Schools weigh Affordable Care Act costPublished 8:24pm Tuesday, July 2, 2013
Annual fees approaching $180,000 and the possibility of penalties is the cost of the new health care law on Suffolk Public Schools, its finance director says.
Unlike many of us, Wendy Forsman doesn’t have the luxury of quietly ignoring the fine print of the Affordable Care Act — “a massive document,” she told School Board members this week.
The school district is subject to the act’s “pay or play” mandate because it has more than 50 employees, Forsman reported.
But it could get a yearlong reprieve. Late Tuesday, national media outlets were reporting President Barack Obama is expected to delay the implementation of the employer mandate until 2015.
When the mandate does go into effect, the district can either not offer coverage and pay $2,000 per employee annually, or provide coverage but pay a penalty for any qualified employee who uses the exchange the act requires states to establish, where individuals and businesses can select affordable plans.

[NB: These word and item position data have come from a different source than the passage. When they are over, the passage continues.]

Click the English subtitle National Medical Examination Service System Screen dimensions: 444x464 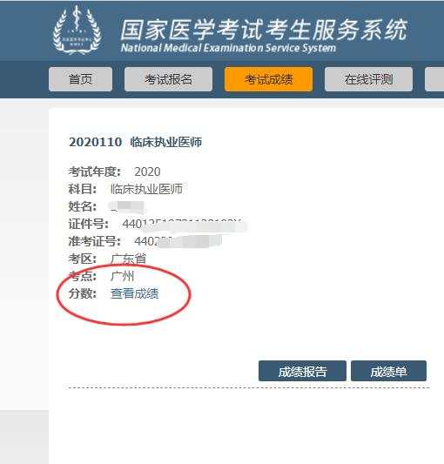[x=228, y=48]
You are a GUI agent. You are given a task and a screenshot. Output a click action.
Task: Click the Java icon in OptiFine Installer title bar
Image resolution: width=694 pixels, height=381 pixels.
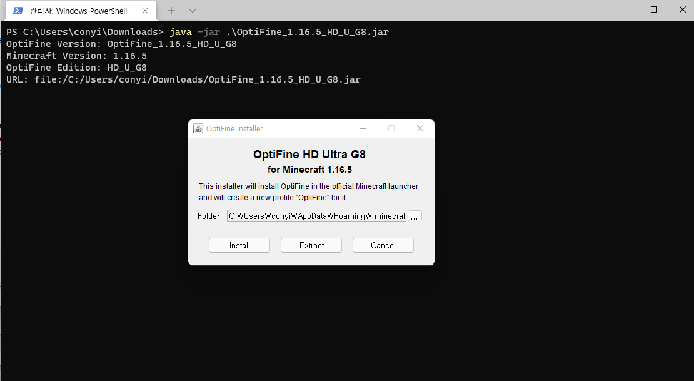click(198, 128)
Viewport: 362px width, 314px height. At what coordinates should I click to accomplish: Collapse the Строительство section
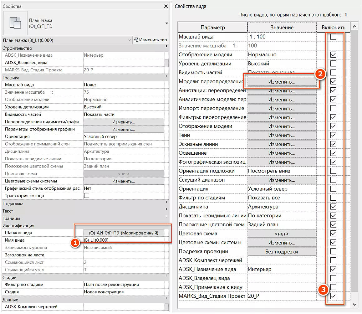[x=166, y=48]
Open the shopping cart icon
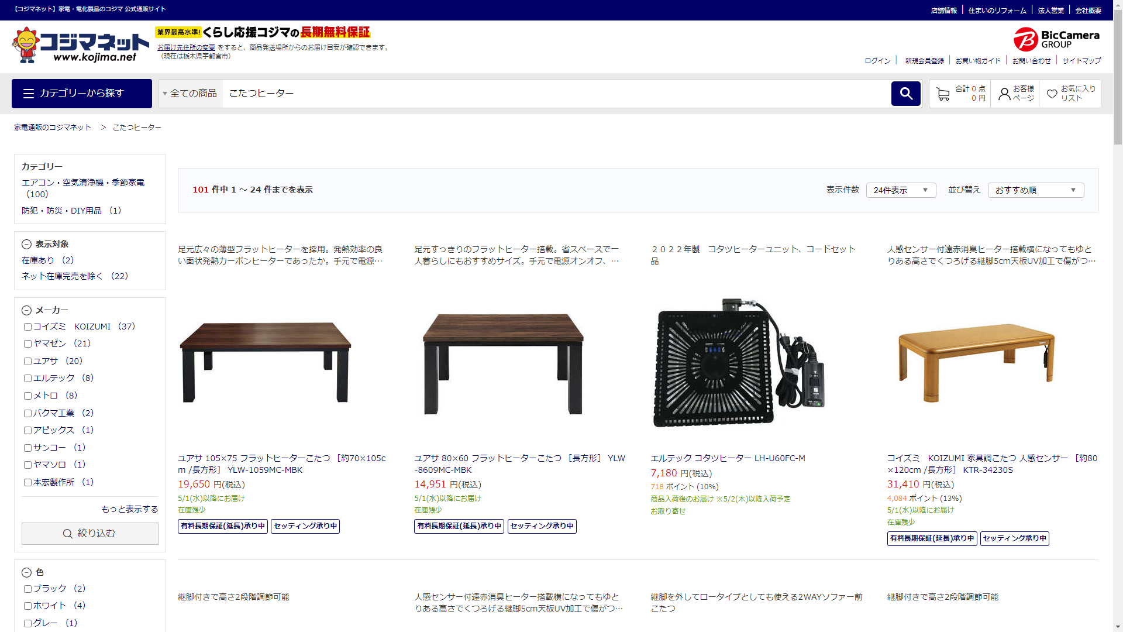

Suffolk Public Schools appears to be going with the “play” option, requiring it to offer insurance covering at least 60 percent of average medical costs to employees working at least 30 hours per week for at least 90 days, Forsman said.
Also, the cost of coverage for employees making less than four times the federal poverty line cannot exceed 9.5 percent of their household income, and that poses the greatest risk for the district penalty-wise, Forsman said.
“We have no way of determining household income, so we have to look at individual income and assume that’s all they have,” she said.
If the assumption is wrong, the penalty kicks in.
“If we offer insurance and the employee goes to the exchange and are eligible for the exchange, we have to pay $3,000 as a penalty,” Forsman said.
The requirement to extend coverage to all employees working 30 or more hours a week, known as “fair access,” also could be problematic when it comes to substitute teachers, whose hours can creep above the threshold.
The district has taken steps to ensure employees working 30 or more hours a week and exceeding the income threshold are getting coverage, Forsman said.
Software handling substitute placements can also be set to ensure employees don’t exceed 29 hours, she said.
“We feel like we are in a good position to not pay that penalty,” she said.
Despite its efforts to avoid penalties, the district will still have to pay Transitional Reinsurance and Insurance fees to the Department of Health and Human Services, and Patient Centered Outcomes Research fees to the IRS, with an estimated annual cost of $172,500 and $5,476, respectively.
It will also have to devote extra staff time generating several employee notices about the new options, Forsman added.